Retenons également que si l’on peut se contenter de demi-mesure dans divers domaines, lorsqu’il s’agit de l’étude de la Torah et de l’accomplissement des Mitsvot, cette notion n’est pas concevable : il faut accomplir les propos de la Torah tels qu’ils sont écrits, à la lettre, en visant la perfection. Lorsqu’il y a une faille dans le service divin ou dans l’accomplissement des commandements, elle peut provoquer une dégradation chez l’homme, lui faisant perdre ses acquis. C’est pourquoi la Torah a ordonné à l’homme de consacrer ses forces à l’étude de la sainte Torah et à l’accomplir dans son intégralité, au point de « se tuer à la tâche » pour la Torah.
On pourrait penser que le concept de demi-mesure ne peut s’appliquer à la mort, car l’homme est soi vivant soi mort, et tant qu’un souffle de vie vibre en lui, il a l’obligation d’étudier la Torah. C’est ce qu’écrit le Rambam (Talmud Torah 1, 8) : même un malade en danger n’est pas dispensé de l’obligation d’étudier la Torah, car tant que l’homme vit sur terre, le mauvais penchant est présent en lui et risque de le faire trébucher – ce n’est que lorsque l’homme quitte ce monde que le yétser hara l’abandonne. C’est pourquoi l’homme doit continuer à étudier la Torah même s’il est malade, pour que son mauvais penchant n’en vienne pas à le dominer. Je me souviens d’une fois où je souffrais d’une forte fièvre. Malgré cela, je ne me suis pas dispensé d’étudier la Torah et j’ai continué à l’étudier avec autant d’enthousiasme et de constance, jusqu’à ce qu’avec l’aide de D.ieu, je réussisse à trouver un grand ‘hidouch, répondant à une question difficile que je n’avais pas réussi à résoudre jusque-là. Nous constatons que même un malade a la possibilité d’étudier la Torah et que s’il s’efforce de réaliser cette obligation, ses efforts sont couronnés de succès.
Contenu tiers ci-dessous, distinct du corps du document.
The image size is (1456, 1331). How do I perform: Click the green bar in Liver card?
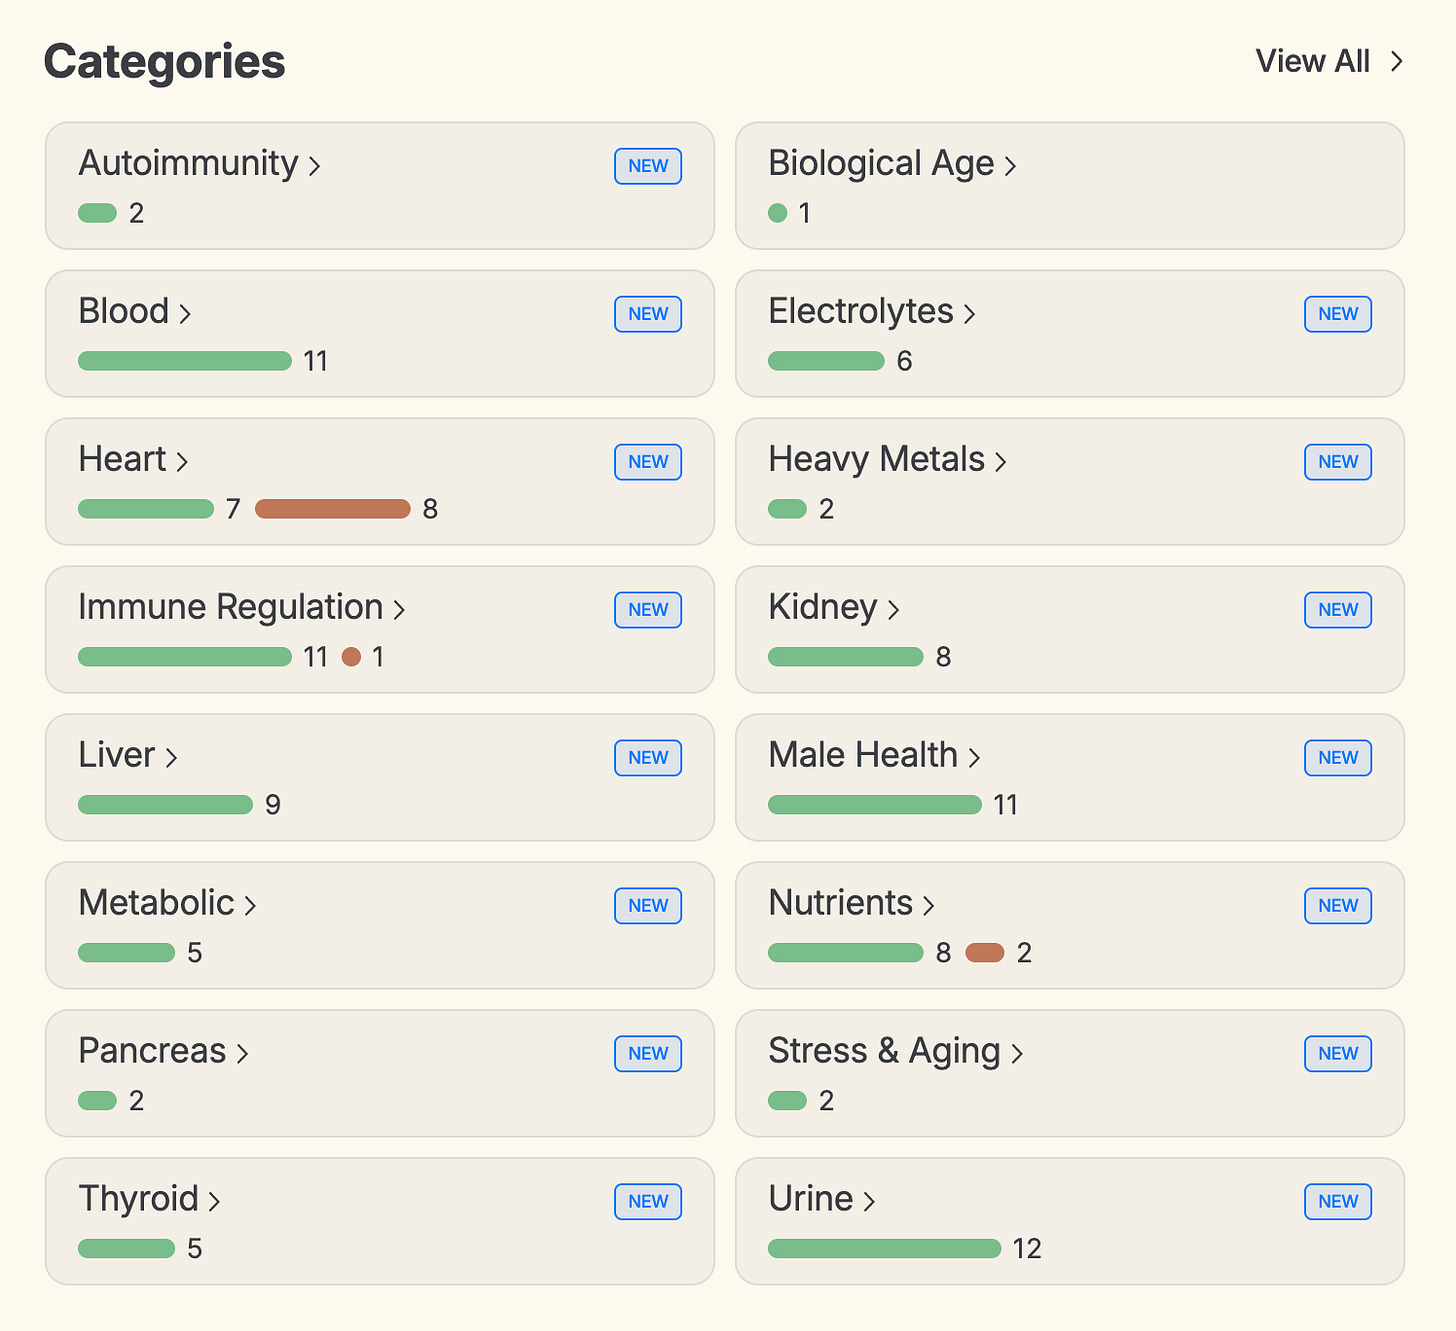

Ainsi, le seul moyen d’échapper à l’emprise du mauvais penchant est d’étudier la sainte Torah, et lorsque l’homme ne se « tue » pas pour l’étude de la Torah, il est dénué de vitalité, tel un mort. L’inverse est vrai et, de même que le mort ne peut fauter puisque le mauvais penchant ne se trouve plus en lui, un homme qui « se tue » pour étudier la Torah est à l’abri de la faute, puisque la Torah le protège et le sauve du mauvais penchant.
J’ai pensé à Rabbi Akiva qui, à l’âge de quarante ans, a commencé à étudier la Torah en partant de zéro. Sans tenir compte de son honneur ou de son statut, il se mit à étudier avec les tout jeunes enfants, l’essentiel était de pouvoir s’élever dans la Torah.
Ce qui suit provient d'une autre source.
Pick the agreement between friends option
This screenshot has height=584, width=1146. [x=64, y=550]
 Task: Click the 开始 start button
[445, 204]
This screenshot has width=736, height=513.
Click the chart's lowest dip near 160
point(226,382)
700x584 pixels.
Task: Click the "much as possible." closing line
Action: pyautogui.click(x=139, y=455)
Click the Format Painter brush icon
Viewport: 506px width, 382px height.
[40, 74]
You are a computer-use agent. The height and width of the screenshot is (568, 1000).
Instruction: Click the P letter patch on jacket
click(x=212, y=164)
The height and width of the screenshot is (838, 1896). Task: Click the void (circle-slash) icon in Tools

Mais qu’est-ce qui poussa Rabbi Akiva à prendre un tournant aussi majeur dans sa vie ? Voyant une pierre creusée par une lente érosion, il déclara : « De même que l’eau a usé la pierre et y a laissé son empreinte, de même l’eau de la Torah peut faire son chemin dans mon cœur de pierre et y laisser l’empreinte d’une Torah d’eau vive. » (Avot DéRabbi Nathan 6, 2) On pourrait s’interroger : ce n’était certainement pas la première fois que Rabbi Akiva observait ce phénomène, pourquoi est-ce à quarante ans seulement qu’il comprit cette leçon ? Il semblerait que lorsque Rabbi Akiva vit les sacrifices consentis par Ra’hel, qui était prête à quitter le luxe de la maison de son père, Calva Savoua, pour l’épouser, il comprit que la Torah qu’elle lui demandait d’étudier devait contenir la vérité. En fait, Ra’hel avait perçu le fort potentiel de Rabbi Akiva, et pressenti qu’il allait devenir un grand érudit, et c’est pourquoi elle accepta de renoncer à toute la richesse et aux honneurs au profit de la richesse spirituelle de la Torah.
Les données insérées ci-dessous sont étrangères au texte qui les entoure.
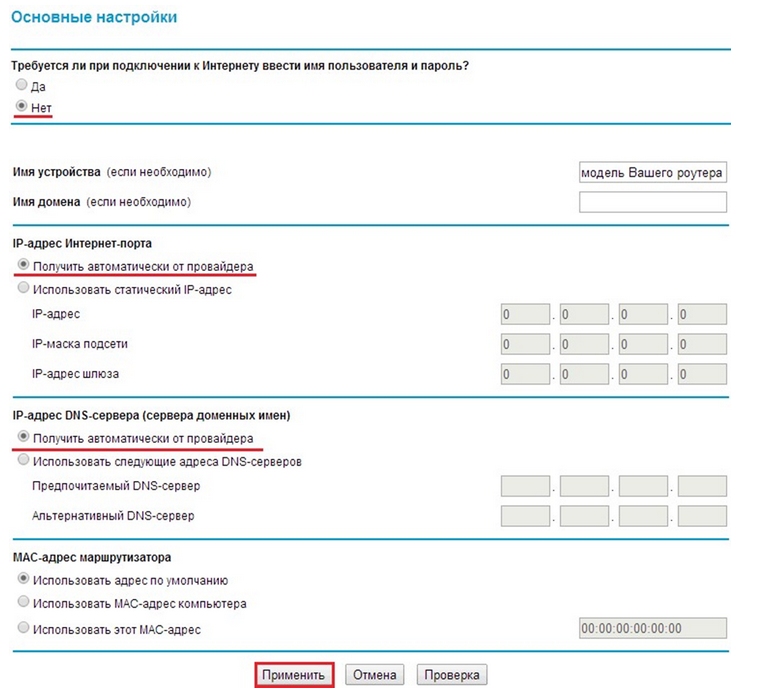Select the 'Нет' login option
The image size is (761, 696).
tap(22, 106)
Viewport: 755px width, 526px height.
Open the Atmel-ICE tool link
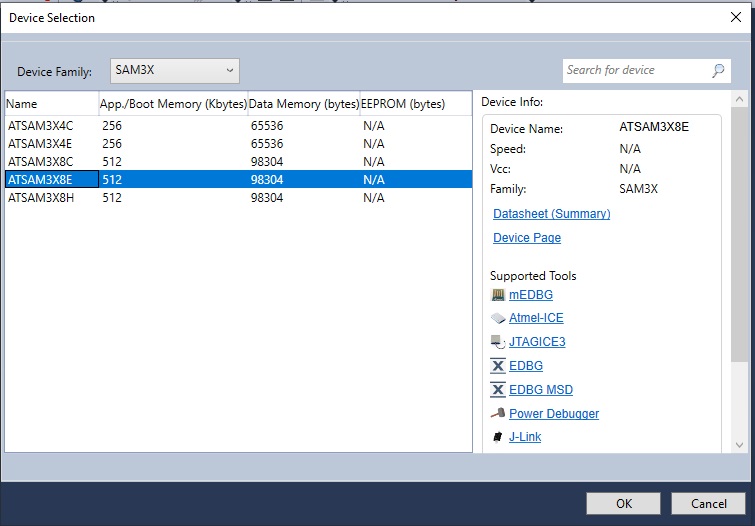536,318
Lorsque Rabbi Akiva vit les sacrifices de son épouse Ra’hel, il ouvrit les yeux et jeta un autre regard sur le monde ; il pouvait dès lors tirer leçon de la vision des pierres et de l’eau. Celle-ci enclencha en lui de profonds changements, jusqu’à ce qu’il s’élève et devienne l’un des plus grands Maîtres de notre peuple, qui forma de nombreux élèves.
Comme nous l’avons déjà mentionné, le concept d’appliquer la Torah à moitié n’existe pas, mais il faut l’accomplir en visant la perfection, et Rabbi Akiva, qui le savait, se sacrifia pour la sainte Torah et s’exila de son foyer pendant vingt-quatre ans, dans le but d’acquérir la Torah dans sa perfection.
PAROLES DE TSADIKKIM
On ne divorce pas !
« Toute la maison d’Israël le pleura [Aharon] pendant trente jours » (Bamidbar 20, 29)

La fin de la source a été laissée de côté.